**Exercise directions**
Please reproduce verbatim the lines below, from the first through the one with "Task: Click the Red Hat logo icon".

··· Input records ···

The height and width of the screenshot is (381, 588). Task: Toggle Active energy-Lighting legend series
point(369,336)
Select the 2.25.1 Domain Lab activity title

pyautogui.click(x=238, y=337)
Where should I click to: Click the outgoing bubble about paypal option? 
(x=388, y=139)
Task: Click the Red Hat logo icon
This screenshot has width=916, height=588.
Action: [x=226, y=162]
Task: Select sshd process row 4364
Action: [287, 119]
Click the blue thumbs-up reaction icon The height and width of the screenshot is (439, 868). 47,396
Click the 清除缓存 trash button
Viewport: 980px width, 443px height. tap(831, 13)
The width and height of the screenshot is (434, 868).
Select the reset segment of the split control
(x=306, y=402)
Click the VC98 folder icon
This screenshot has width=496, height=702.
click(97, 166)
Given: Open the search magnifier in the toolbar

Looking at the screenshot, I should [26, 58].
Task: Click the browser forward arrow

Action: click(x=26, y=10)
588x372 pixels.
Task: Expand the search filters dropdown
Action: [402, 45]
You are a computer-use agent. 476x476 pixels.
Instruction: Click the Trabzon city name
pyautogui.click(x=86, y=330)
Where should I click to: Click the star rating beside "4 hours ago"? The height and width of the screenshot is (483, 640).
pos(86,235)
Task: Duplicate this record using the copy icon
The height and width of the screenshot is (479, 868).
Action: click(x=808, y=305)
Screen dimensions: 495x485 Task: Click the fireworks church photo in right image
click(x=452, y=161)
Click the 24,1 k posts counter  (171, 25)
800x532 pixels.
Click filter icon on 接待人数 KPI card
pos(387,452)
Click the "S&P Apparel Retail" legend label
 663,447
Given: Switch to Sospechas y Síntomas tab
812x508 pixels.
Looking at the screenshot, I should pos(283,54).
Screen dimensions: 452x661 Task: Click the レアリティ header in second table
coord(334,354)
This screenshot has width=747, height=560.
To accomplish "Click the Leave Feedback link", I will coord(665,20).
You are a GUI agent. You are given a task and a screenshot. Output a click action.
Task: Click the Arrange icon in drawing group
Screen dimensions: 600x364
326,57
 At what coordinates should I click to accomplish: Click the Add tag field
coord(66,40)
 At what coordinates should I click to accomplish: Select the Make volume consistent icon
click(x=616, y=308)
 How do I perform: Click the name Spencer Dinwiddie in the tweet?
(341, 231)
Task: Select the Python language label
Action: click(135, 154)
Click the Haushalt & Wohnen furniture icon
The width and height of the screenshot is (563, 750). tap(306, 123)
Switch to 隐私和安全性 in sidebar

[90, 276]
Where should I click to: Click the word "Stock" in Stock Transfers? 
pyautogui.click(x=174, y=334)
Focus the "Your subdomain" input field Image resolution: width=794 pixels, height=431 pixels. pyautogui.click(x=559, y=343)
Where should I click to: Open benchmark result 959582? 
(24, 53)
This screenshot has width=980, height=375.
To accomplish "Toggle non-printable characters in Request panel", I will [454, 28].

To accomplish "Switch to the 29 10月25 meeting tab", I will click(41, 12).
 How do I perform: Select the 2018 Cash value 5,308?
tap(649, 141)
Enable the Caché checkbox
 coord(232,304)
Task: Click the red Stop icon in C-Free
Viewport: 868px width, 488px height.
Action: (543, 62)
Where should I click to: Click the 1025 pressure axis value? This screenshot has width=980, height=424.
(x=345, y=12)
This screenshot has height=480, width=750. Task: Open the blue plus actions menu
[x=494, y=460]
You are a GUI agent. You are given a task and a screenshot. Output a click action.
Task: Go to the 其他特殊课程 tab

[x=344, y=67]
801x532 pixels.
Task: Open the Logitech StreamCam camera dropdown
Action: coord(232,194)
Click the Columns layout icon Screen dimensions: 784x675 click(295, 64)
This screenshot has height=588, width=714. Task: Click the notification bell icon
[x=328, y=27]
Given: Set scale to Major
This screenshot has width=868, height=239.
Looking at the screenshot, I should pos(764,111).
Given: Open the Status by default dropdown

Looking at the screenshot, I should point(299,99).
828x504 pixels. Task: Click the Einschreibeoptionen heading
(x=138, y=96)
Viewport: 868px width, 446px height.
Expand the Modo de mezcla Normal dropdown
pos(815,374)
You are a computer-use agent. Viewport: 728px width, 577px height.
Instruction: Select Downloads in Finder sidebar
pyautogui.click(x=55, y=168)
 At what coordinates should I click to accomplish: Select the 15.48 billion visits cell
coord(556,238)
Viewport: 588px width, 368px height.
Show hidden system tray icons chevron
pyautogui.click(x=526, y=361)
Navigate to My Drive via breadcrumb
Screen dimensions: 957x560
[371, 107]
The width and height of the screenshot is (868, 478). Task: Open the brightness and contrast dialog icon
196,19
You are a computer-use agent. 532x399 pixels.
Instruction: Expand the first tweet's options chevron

···

**Task answer**
The height and width of the screenshot is (381, 588). Task: Toggle Active energy-Lighting legend series
point(369,336)
Select the 2.25.1 Domain Lab activity title

pyautogui.click(x=238, y=337)
Where should I click to: Click the outgoing bubble about paypal option? 
(x=388, y=139)
Task: Click the Red Hat logo icon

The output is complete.